The regular OLS, homoskedastic standard errors would be
$$V_{\mathrm{ols}} = (X'X)^{-1} s^2 = \left[ \begin{array}{cc} \tfrac{s^2}{2} & 0 \\ 0 & \tfrac{s^2}{3} \end{array} \right]$$
That is, it's the estimate of the variance of the residuals divided by the number of observations (we're more certain for categories where we have more observations).
The robust covariance matrix is a bit trickier, but in some sense, easier to interpret! Let $u = [u_1, u_2, u_3, u_4, u_5]'$ be a vector of residuals.
The robust estimator turns into (dropping the finite sample degrees of freedom correction $\frac{n}{n-k}$ to keep it simpler):
$$\begin{align*} V_{\mathrm{robust}} &= \left[ \begin{array}{cc} \tfrac{1}{2} & 0 \\ 0 & \tfrac{1}{3} \end{array} \right] \left[ \begin{array}{cc} u_1^2 + u_2^2 & 0 \\ 0 & u_3^2 + u_4^2 + u_5^2 \end{array} \right] \left[ \begin{array}{cc} \tfrac{1}{2} & 0 \\ 0 & \tfrac{1}{3} \end{array} \right] \\
&= \left[ \begin{array}{cc} \tfrac{1}{2} \left( \frac{u_1^2 + u_2^2 }{2} \right)  & 0 \\ 0 & \tfrac{1}{3}\left( \frac{u_4^2 + u_5^2 + u_6^2}{3} \right) \end{array} \right]
\end{align*}$$
That is, it's an estimate of the variance for each category estimated separately, divided by the number of observations of that category!
Basically, (1) OLS with indicators and robust standard errors in a single regression is equivalent to (2) calculating the mean and standard error for each category separately!
Question 3:
Most any statistical package will have a way to output matrix $V$ described earlier.

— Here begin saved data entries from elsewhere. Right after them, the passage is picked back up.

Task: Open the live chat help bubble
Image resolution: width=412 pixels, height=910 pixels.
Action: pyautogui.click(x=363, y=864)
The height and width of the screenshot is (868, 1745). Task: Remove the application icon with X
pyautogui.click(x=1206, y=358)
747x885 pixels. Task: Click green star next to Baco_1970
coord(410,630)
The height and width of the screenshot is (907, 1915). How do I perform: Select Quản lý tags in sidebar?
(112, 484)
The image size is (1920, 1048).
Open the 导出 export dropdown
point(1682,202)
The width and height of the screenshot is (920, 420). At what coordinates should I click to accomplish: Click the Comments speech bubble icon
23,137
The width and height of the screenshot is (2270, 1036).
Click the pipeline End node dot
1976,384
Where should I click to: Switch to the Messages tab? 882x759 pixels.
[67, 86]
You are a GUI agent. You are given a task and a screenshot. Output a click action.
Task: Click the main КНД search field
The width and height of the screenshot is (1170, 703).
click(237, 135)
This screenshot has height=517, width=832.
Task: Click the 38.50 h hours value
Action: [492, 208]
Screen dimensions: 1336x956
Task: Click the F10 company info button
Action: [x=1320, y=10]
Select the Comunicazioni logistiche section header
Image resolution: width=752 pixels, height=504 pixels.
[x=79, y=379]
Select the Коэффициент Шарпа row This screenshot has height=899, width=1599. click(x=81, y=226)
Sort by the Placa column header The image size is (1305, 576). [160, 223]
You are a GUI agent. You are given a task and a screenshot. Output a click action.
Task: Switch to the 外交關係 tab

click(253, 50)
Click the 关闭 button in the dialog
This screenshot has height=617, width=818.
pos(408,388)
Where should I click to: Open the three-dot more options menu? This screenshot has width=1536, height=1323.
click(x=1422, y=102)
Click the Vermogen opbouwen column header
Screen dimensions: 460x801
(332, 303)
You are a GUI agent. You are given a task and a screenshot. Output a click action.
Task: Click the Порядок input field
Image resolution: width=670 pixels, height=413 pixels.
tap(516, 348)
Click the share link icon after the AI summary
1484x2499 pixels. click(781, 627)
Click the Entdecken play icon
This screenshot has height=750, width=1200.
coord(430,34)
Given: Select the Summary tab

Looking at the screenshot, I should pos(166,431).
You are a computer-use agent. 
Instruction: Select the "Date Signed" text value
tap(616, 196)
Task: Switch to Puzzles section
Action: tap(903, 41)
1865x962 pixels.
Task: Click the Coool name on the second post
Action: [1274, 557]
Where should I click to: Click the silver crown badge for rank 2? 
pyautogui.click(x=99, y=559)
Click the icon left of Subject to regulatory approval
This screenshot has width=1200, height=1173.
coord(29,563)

Let's say you're interested in some $\mathbf{a}' \mathbf{b}$. Asymptotically, we'll have:
$$ \mathbf{a}' \mathbf{b} \sim \mathcal{N}\left(\mathbf{a}' \boldsymbol{\beta}, \mathbf{a}'V\mathbf{a}  \right) $$
Example: let's say you're interested in $b_1$ - $b_3$. The standard error would be given by:
$$ \sqrt{\left[\begin{array}{ccc}1 & 0 & -1 \end{array} \right] V \left[\begin{array}{c}1 \\ 0 \\ -1 \end{array} \right]} $$
A: In most statistical packages I believe Cons (mean for A = 0, T = 0), Cons+T (mean for A = 0, T = 1), Cons+A (mean for A = 1, T = 0) and Cons+A+T+A*T (mean for A = 1, T = 1) would have the interpretations you describe. (2) is complicated, because the estimates are not independent, but most statistical packages will have an option for giving you either the contrasts you want or outputting the estimated covariance matrix for the estimates that let's you calculate it by hand.
I must be missing some crucial point regarding the third question - of course one can compare the means across the 2x2 table. Or is the question how to do this, or whether some multiplicity adjustment is needed?